WORK TO COMPLETE:
Present the records below as a numbered list, one line per entry, omitting blank lines and leaving out the pictures.
[start]
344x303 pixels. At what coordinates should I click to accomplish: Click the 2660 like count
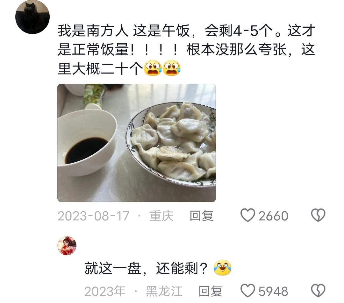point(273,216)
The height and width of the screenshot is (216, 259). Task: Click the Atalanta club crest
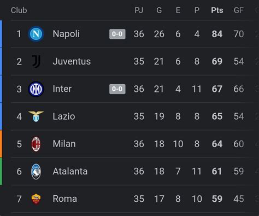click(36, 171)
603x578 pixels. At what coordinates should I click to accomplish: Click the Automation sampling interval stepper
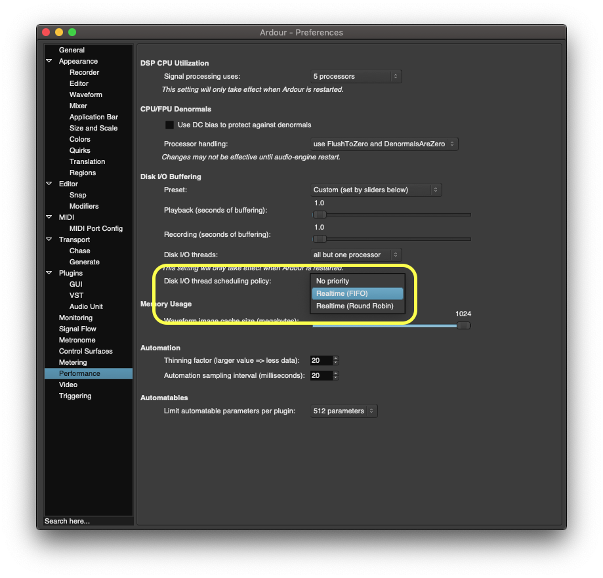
[end]
IN RESPONSE:
1. 344x303 pixels. At what coordinates should I click to accomplish: Click the 2660 like count
2. point(273,216)
3. The height and width of the screenshot is (216, 259). Task: Click the Atalanta club crest
4. click(36, 171)
5. 603x578 pixels. At what coordinates should I click to accomplish: Click the Automation sampling interval stepper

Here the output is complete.